**TASK DETAILS**
Retyping the entries exactly is all that is required.

◆ ◆ ◆ ◆

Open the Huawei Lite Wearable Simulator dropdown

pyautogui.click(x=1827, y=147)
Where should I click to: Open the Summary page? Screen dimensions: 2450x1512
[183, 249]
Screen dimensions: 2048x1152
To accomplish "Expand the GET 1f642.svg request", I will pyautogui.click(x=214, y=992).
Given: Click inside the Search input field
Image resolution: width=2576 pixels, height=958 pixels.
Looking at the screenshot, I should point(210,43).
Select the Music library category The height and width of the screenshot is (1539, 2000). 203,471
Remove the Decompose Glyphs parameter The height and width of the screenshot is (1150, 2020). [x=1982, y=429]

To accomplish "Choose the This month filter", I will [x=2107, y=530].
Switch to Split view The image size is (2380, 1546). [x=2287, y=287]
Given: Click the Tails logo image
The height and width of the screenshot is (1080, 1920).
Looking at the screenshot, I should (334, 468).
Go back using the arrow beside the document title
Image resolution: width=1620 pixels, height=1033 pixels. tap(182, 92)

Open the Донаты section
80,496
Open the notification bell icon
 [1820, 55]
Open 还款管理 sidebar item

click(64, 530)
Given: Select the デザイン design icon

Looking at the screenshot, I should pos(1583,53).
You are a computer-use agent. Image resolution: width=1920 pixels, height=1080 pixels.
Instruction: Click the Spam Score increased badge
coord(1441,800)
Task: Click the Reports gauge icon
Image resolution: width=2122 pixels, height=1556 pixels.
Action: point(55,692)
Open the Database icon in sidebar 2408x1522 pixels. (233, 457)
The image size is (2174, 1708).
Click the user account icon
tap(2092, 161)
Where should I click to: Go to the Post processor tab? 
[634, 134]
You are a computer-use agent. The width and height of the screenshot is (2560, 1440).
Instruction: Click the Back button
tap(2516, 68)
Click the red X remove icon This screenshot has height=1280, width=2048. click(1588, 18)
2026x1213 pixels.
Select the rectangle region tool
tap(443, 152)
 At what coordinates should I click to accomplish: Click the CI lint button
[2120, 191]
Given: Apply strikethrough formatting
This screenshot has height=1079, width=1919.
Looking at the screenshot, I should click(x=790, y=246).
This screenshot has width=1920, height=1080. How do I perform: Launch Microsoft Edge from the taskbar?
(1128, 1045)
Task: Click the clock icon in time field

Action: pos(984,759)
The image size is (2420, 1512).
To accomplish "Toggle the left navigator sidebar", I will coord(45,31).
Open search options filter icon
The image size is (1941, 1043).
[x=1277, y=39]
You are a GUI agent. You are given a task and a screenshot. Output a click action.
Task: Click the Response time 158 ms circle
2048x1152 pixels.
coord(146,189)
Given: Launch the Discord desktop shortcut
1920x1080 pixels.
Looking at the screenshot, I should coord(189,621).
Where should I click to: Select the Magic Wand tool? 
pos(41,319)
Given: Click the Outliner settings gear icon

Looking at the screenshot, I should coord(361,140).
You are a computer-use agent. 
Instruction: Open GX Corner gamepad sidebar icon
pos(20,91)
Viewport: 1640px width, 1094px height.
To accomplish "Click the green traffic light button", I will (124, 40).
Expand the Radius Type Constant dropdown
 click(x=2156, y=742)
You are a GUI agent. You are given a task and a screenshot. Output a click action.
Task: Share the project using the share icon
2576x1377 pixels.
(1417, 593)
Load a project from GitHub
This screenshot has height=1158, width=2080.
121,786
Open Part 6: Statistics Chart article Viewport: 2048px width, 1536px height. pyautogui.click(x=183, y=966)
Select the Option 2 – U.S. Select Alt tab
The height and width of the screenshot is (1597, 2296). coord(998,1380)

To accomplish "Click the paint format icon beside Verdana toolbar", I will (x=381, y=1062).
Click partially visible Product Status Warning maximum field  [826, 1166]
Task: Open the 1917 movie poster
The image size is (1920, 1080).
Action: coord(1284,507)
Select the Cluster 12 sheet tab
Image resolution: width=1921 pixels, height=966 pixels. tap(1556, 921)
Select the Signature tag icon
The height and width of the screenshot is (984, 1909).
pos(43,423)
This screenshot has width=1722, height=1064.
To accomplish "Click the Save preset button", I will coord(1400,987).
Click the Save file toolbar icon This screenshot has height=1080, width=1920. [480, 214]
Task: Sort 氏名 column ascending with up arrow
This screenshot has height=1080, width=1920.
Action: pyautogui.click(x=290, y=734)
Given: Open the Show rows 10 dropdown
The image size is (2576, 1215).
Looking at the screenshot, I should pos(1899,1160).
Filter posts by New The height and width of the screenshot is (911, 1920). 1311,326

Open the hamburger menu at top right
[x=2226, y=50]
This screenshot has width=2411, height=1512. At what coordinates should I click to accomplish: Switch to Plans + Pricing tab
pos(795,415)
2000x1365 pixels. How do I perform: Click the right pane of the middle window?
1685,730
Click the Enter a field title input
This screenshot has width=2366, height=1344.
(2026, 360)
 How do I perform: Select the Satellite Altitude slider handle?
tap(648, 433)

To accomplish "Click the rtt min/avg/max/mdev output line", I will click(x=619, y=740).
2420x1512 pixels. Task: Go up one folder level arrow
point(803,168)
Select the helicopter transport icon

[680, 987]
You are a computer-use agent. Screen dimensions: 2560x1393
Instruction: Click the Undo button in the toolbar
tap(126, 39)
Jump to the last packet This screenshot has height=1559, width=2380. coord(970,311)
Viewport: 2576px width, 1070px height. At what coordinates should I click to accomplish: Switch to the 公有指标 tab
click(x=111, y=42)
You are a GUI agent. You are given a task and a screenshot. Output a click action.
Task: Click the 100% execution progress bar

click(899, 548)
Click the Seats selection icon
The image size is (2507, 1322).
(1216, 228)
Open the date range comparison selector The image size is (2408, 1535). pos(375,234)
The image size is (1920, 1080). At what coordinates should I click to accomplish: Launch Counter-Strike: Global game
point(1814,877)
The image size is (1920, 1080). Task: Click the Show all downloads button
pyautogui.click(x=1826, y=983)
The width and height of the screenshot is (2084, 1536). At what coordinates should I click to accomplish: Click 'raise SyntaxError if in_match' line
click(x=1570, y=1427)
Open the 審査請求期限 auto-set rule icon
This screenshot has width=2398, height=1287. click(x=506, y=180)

◆ ◆ ◆ ◆

**COMPLETED TASK**
Open the Huawei Lite Wearable Simulator dropdown

pyautogui.click(x=1827, y=147)
Where should I click to: Open the Summary page? Screen dimensions: 2450x1512
[183, 249]
Screen dimensions: 2048x1152
To accomplish "Expand the GET 1f642.svg request", I will pyautogui.click(x=214, y=992).
Given: Click inside the Search input field
Image resolution: width=2576 pixels, height=958 pixels.
Looking at the screenshot, I should point(210,43).
Select the Music library category The height and width of the screenshot is (1539, 2000). 203,471
Remove the Decompose Glyphs parameter The height and width of the screenshot is (1150, 2020). [x=1982, y=429]

To accomplish "Choose the This month filter", I will [x=2107, y=530].
Switch to Split view The image size is (2380, 1546). [x=2287, y=287]
Given: Click the Tails logo image
The height and width of the screenshot is (1080, 1920).
Looking at the screenshot, I should (334, 468).
Go back using the arrow beside the document title
Image resolution: width=1620 pixels, height=1033 pixels. tap(182, 92)

Open the Донаты section
80,496
Open the notification bell icon
 [1820, 55]
Open 还款管理 sidebar item

click(64, 530)
Given: Select the デザイン design icon

Looking at the screenshot, I should pos(1583,53).
You are a computer-use agent. Image resolution: width=1920 pixels, height=1080 pixels.
Instruction: Click the Spam Score increased badge
coord(1441,800)
Task: Click the Reports gauge icon
Image resolution: width=2122 pixels, height=1556 pixels.
Action: point(55,692)
Open the Database icon in sidebar 2408x1522 pixels. (233, 457)
The image size is (2174, 1708).
Click the user account icon
tap(2092, 161)
Where should I click to: Go to the Post processor tab? 
[634, 134]
You are a computer-use agent. The width and height of the screenshot is (2560, 1440).
Instruction: Click the Back button
tap(2516, 68)
Click the red X remove icon This screenshot has height=1280, width=2048. click(1588, 18)
2026x1213 pixels.
Select the rectangle region tool
tap(443, 152)
 At what coordinates should I click to accomplish: Click the CI lint button
[2120, 191]
Given: Apply strikethrough formatting
This screenshot has height=1079, width=1919.
Looking at the screenshot, I should click(x=790, y=246).
This screenshot has width=1920, height=1080. How do I perform: Launch Microsoft Edge from the taskbar?
(1128, 1045)
Task: Click the clock icon in time field

Action: pos(984,759)
The image size is (2420, 1512).
To accomplish "Toggle the left navigator sidebar", I will coord(45,31).
Open search options filter icon
The image size is (1941, 1043).
[x=1277, y=39]
You are a GUI agent. You are given a task and a screenshot. Output a click action.
Task: Click the Response time 158 ms circle
2048x1152 pixels.
coord(146,189)
Given: Launch the Discord desktop shortcut
1920x1080 pixels.
Looking at the screenshot, I should coord(189,621).
Where should I click to: Select the Magic Wand tool? 
pos(41,319)
Given: Click the Outliner settings gear icon

Looking at the screenshot, I should coord(361,140).
You are a computer-use agent. 
Instruction: Open GX Corner gamepad sidebar icon
pos(20,91)
Viewport: 1640px width, 1094px height.
To accomplish "Click the green traffic light button", I will (124, 40).
Expand the Radius Type Constant dropdown
 click(x=2156, y=742)
You are a GUI agent. You are given a task and a screenshot. Output a click action.
Task: Share the project using the share icon
2576x1377 pixels.
(1417, 593)
Load a project from GitHub
This screenshot has height=1158, width=2080.
121,786
Open Part 6: Statistics Chart article Viewport: 2048px width, 1536px height. pyautogui.click(x=183, y=966)
Select the Option 2 – U.S. Select Alt tab
The height and width of the screenshot is (1597, 2296). coord(998,1380)

To accomplish "Click the paint format icon beside Verdana toolbar", I will (x=381, y=1062).
Click partially visible Product Status Warning maximum field  [826, 1166]
Task: Open the 1917 movie poster
The image size is (1920, 1080).
Action: coord(1284,507)
Select the Cluster 12 sheet tab
Image resolution: width=1921 pixels, height=966 pixels. tap(1556, 921)
Select the Signature tag icon
The height and width of the screenshot is (984, 1909).
pos(43,423)
This screenshot has width=1722, height=1064.
To accomplish "Click the Save preset button", I will coord(1400,987).
Click the Save file toolbar icon This screenshot has height=1080, width=1920. [480, 214]
Task: Sort 氏名 column ascending with up arrow
This screenshot has height=1080, width=1920.
Action: pyautogui.click(x=290, y=734)
Given: Open the Show rows 10 dropdown
The image size is (2576, 1215).
Looking at the screenshot, I should pos(1899,1160).
Filter posts by New The height and width of the screenshot is (911, 1920). 1311,326

Open the hamburger menu at top right
[x=2226, y=50]
This screenshot has width=2411, height=1512. At what coordinates should I click to accomplish: Switch to Plans + Pricing tab
pos(795,415)
2000x1365 pixels. How do I perform: Click the right pane of the middle window?
1685,730
Click the Enter a field title input
This screenshot has width=2366, height=1344.
(2026, 360)
 How do I perform: Select the Satellite Altitude slider handle?
tap(648, 433)

To accomplish "Click the rtt min/avg/max/mdev output line", I will click(x=619, y=740).
2420x1512 pixels. Task: Go up one folder level arrow
point(803,168)
Select the helicopter transport icon

[680, 987]
You are a computer-use agent. Screen dimensions: 2560x1393
Instruction: Click the Undo button in the toolbar
tap(126, 39)
Jump to the last packet This screenshot has height=1559, width=2380. coord(970,311)
Viewport: 2576px width, 1070px height. At what coordinates should I click to accomplish: Switch to the 公有指标 tab
click(x=111, y=42)
You are a GUI agent. You are given a task and a screenshot. Output a click action.
Task: Click the 100% execution progress bar

click(899, 548)
Click the Seats selection icon
The image size is (2507, 1322).
(1216, 228)
Open the date range comparison selector The image size is (2408, 1535). pos(375,234)
The image size is (1920, 1080). At what coordinates should I click to accomplish: Launch Counter-Strike: Global game
point(1814,877)
The image size is (1920, 1080). Task: Click the Show all downloads button
pyautogui.click(x=1826, y=983)
The width and height of the screenshot is (2084, 1536). At what coordinates should I click to accomplish: Click 'raise SyntaxError if in_match' line
click(x=1570, y=1427)
Open the 審査請求期限 auto-set rule icon
This screenshot has width=2398, height=1287. click(x=506, y=180)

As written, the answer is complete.